The lady in the truck-stop admires my shirt. I seem to be appealing to the older woman these days. Once they’d want to mother me, now I think it’s something else. I tell her it’s second-hand but that doesn’t translate. Used, baby, used. The next comment I receive I will say that I am in mourning and wearing my deceased grandfather’s wardrobe. To be fair, for all I know I might be. Although my grandfather was a Victorian Calvinist and I don’t think he had much taste for round collared Celtic-green chemises.

The beautiful Chicago skyline rises suddenly from the horizon like Atlantis emerging from Lake Michigan. I remember how breathtaking the same view was  when I first saw it in 1986 as the August night fell. America is a place still capable of thrilling a person as jaded as me. The sky is a piercing blue, the breaths of air from the lake waft pleasantly in your face as if you just opened a freezer door. I want to stay here for a month and go to shows and diners and sordid bars.

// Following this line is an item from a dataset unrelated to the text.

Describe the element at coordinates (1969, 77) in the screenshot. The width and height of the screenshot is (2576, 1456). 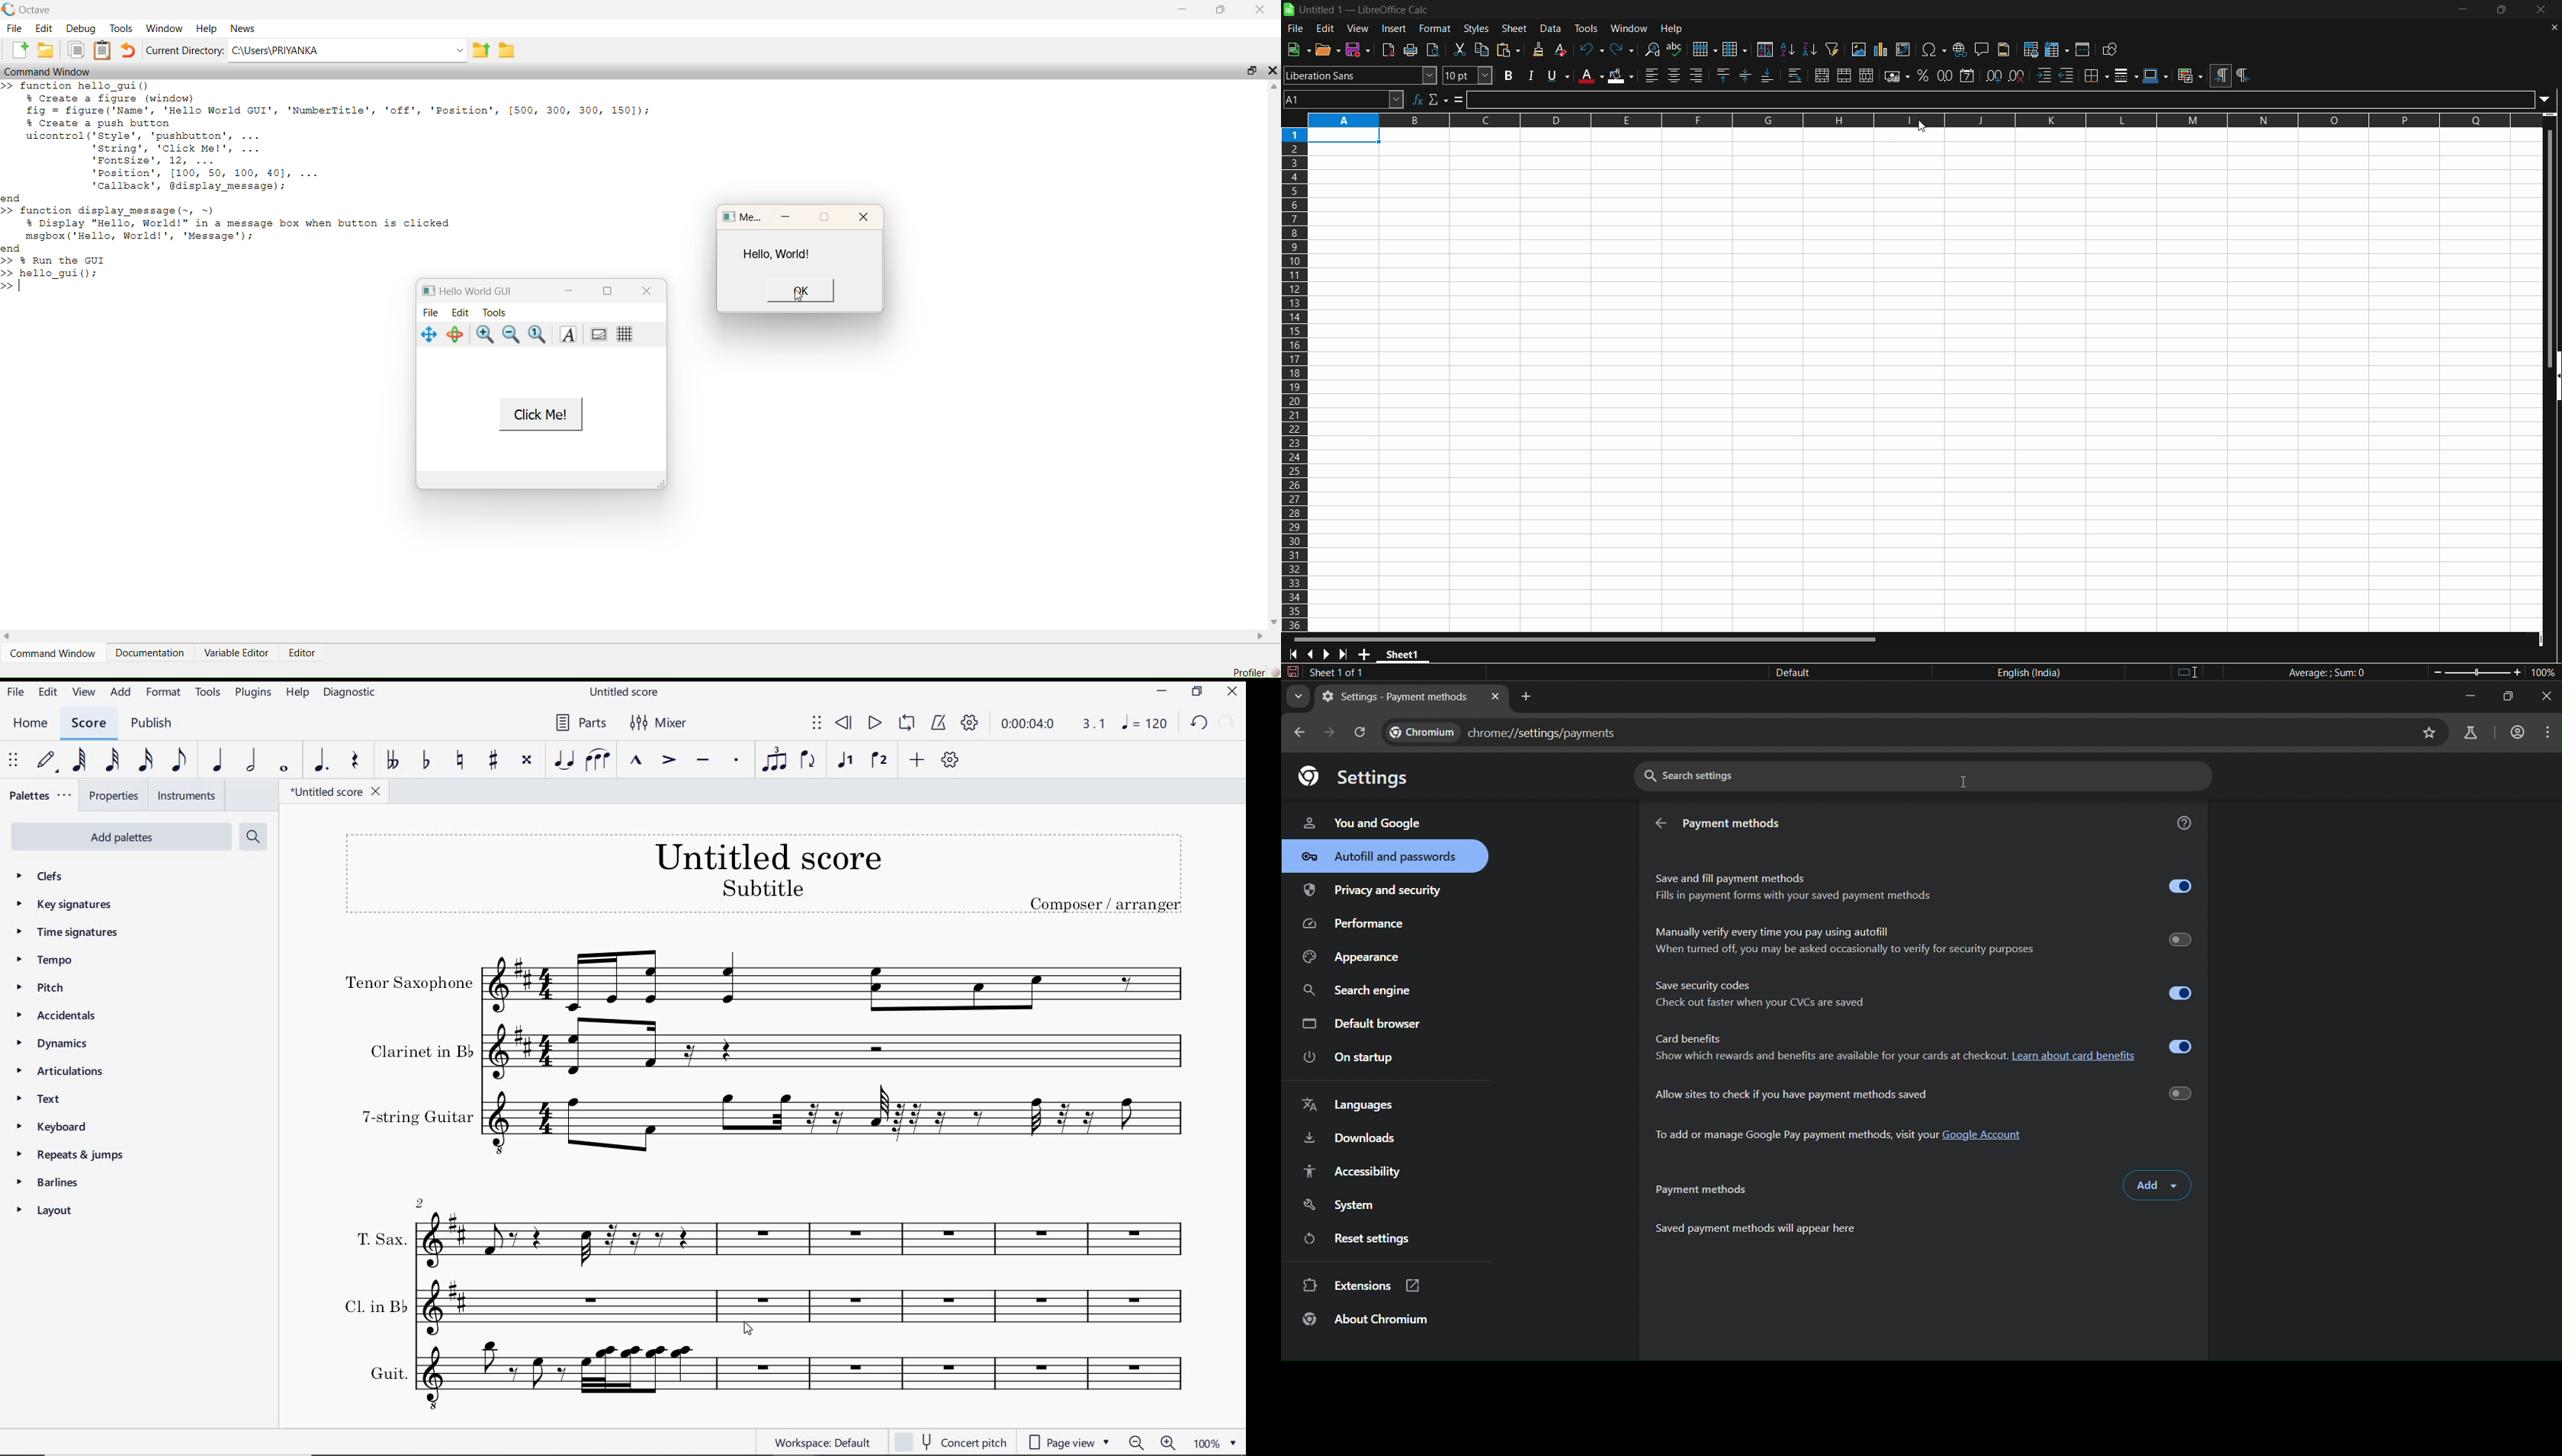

The crowds at the two shows exude a highly personalized affection for the tunes. They know all the words and often break collectively into song on particular lines from verses and middle-eights. Maybe that’s where I hid the choruses. I never could get my head around a hook.

In the morning I take a bus downtown – so clean and gleaming. There is always this relaxed atmosphere here, like someone took New York and turned the volume and contrast down. Lakeshore Drive bends around its huge expanse of vivid turquoise. I’m in a pensioner’s version of Grand Theft Auto. I feel serene, strangely; not a state I am used to. A young woman with a clipboard grin asks me to contribute to gay rights. I become befuddled. Am I just to hand over a dollar bill to affirm my liberal world-view? It seems to me that the better option would be just to say I am gay – what does it matter anyway?

Now back to the interstate. We point our vehicle north-west to the Twin Cities and press go. The landscape flattens and widens, broken by lines of the low bare trees that delineate the plots of dry soil. Great steel snakes stretch across the fields injecting water into the parched dirt. We cruise through, Gillian Welch on the stereo moaning exquisitely about this vast sad land of hopes and desires stopped short and buried in the shallow earth.